Segment Start: Extracted entries

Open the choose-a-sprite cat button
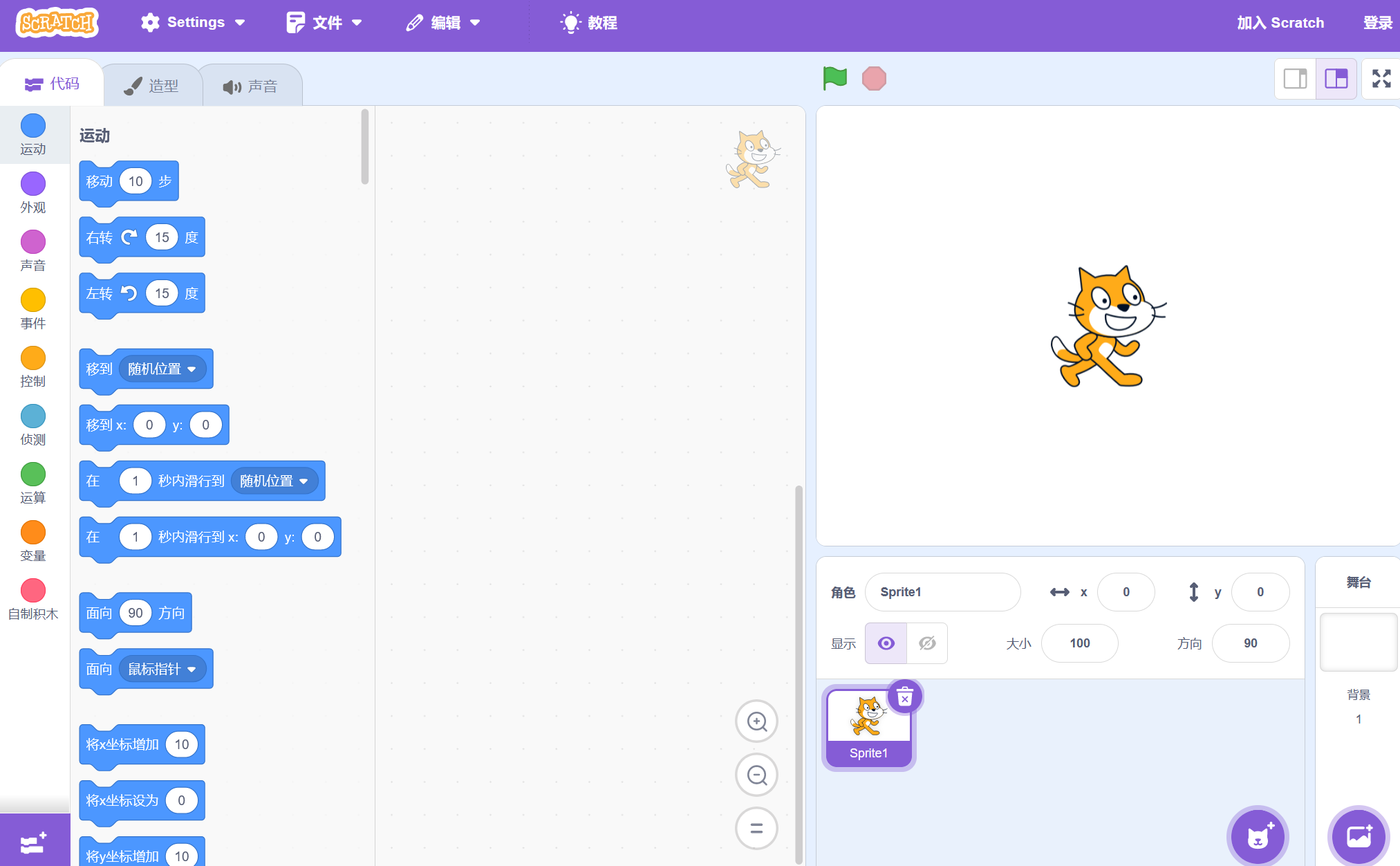 [1257, 836]
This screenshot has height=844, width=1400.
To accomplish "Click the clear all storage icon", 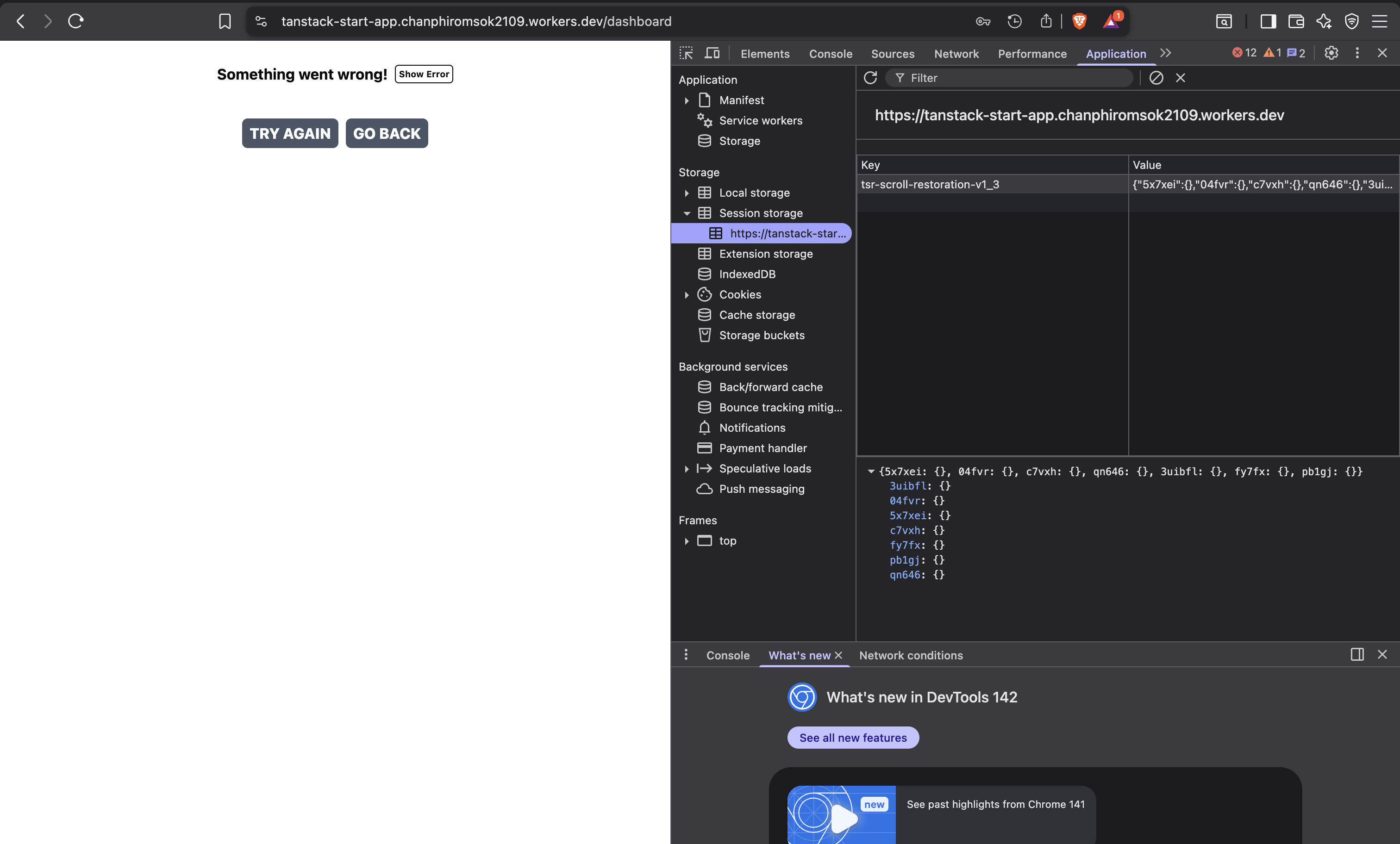I will tap(1156, 78).
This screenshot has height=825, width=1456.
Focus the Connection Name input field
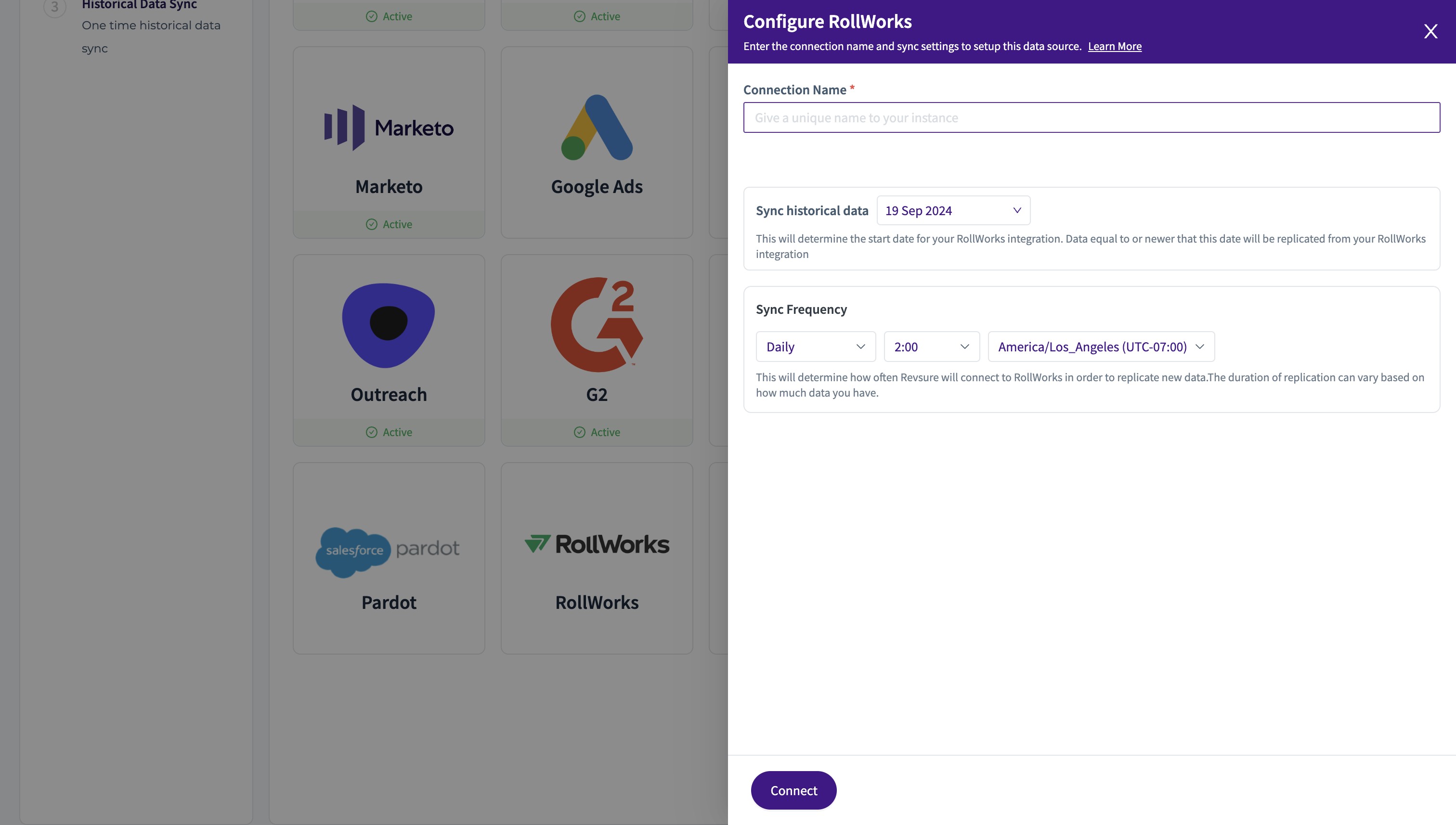[1091, 118]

Segment End: Extracted entries

▸ **Requirement**
Please output only the lines running from the one that holds "This screenshot has height=825, width=1456." through the last line of the entries, both ends included, without any images.

▸ **Response**
This screenshot has height=825, width=1456.
Focus the Connection Name input field
[1091, 118]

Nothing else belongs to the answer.